Jason Mercier of the Washington Policy Center explains why he believes Title-only bills aren’t worth the paper they’re printed on
Washington Policy Center
The 2023 Legislative Session may start off on the right foot for government transparency if the new Senate Rules are adopted. An amendment to Senate Rule 56 would effectively ban title-only bills, potentially ending the prior legislative games played to circumvent the bill transparency requirements guaranteed by Article 2, Section 36 of the state constitution: Here is some of the new language proposed by Sen. Pedersen and Sen. Short for Senate Rule 56:
“The introduction of title-only bills is prohibited. For the purposes of this subsection, a title-only bill is a bill containing a title or short summary of the intended subject matter, without laying forth the full changes intended to any act or sections of law.”
A similar title-only bill ban, however, is not currently in the proposed House Rules.
Title-only bills are essentially blank pieces of paper that provide a placeholder for action later in the legislative session. Not only are title-only bills not the norm across the country, they basically exist to circumvent Washington’s state constitutional protection for transparency on new bills introduced in the last 10 days of session.
According to Article 2, Section 36 of the state constitution:
“No bill shall be considered in either house unless the time of its introduction shall have been at least ten days before the final adjournment of the legislature, unless the legislature shall otherwise direct by a vote of two-thirds of all the members elected to each house, said vote to be taken by yeas and nays and entered upon the journal, or unless the same be at a special session.”
To get around this constitutional restriction in the last ten days of session, lawmakers use blank, title-only bills, then place the real text of legislation in at a later time without having to secure the two-thirds vote required if the bill were introduced after the constitutional cutoff period.
Is the practice of introducing title-only bills prevalent across the country? No.
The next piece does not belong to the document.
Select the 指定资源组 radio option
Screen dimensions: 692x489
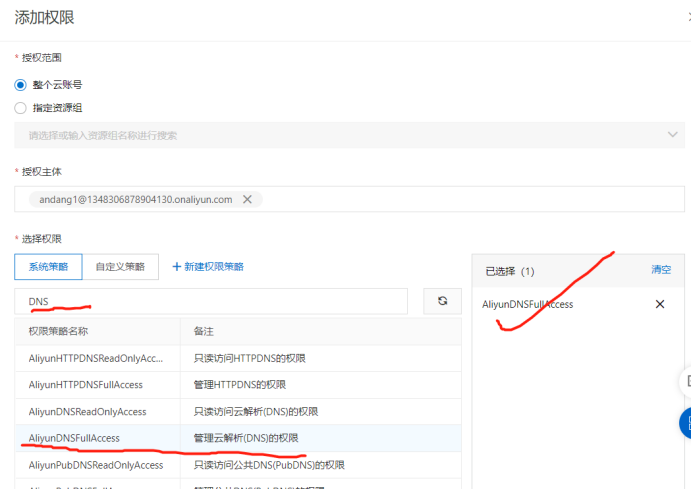point(20,108)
According to Bruce Feustel of the National Conference of State Legislatures (NCSL):
“Most states I am familiar with do not allow title-only bills for legislative consideration, generally under the reasoning that you need to know the details of a bill to make an informed decision about how to vote on it and even where to refer it.”
As noted previously by the state’s editorial pages:
- Tri-City Herald: “For years state legislators have been allowed to file title-only bills in order to get around transparency rules. It is an appalling practice, and it needs to end.”
- Everett Herald: “Legislation that starts as a title-only bill, however, can become a problem in the waning days of a legislative session, as was the case with HB 2167 . . . The legislation had about 55 hours of vetting that included quickly called testimony in hearings, limited floor debate and scant opportunity for the public to comment on whether the tax increase on banks would be a good idea.”
- Walla Walla Union Bulletin (reprinted in Yakima Herald Republic): “Title-only bills are essentially a scam that circumvents the state constitution, which mandates all pieces of legislation must be introduced at least 10 days before the end of a legislative session so the public has time to be heard before it is approved into law.”
We previously worked with former State Auditor Brian Sonntag and former Attorney General Rob McKenna on language to help stop the abuse of public process and increase legislative transparency. Those recommendations are reflected in a bill introduced in 2014. That bill, however, never received a public hearing.
Here is what that proposed legislative transparency would do:
- All bills, substitutes and strikers must be publicly available for at least 72 hours before legislative action;
- no bill can go directly to the floor – must first have public hearing;
- bans title-only bills;
- prohibits committees from caucusing behind closed doors to decide how to vote; and
- requires bills must be available in final form for at least 24hrs before final passage.
Title-only bills aren’t worth the paper they’re printed on. Though not a full statutory change, the proposed change to Senate Rule 56 should effectively prohibit title-only bills (at least in the Senate). The House should adopt a similar prohibition on title-only bills. Prohibiting the use of blank bills would respect the right of Washingtonians to fully engage in the public debate during session and honor the legislative transparency requirements promised by Article 2, Section 36 of the state constitution.
Jason Mercier is the director of the Center for Government Reform at the Washington Policy Center.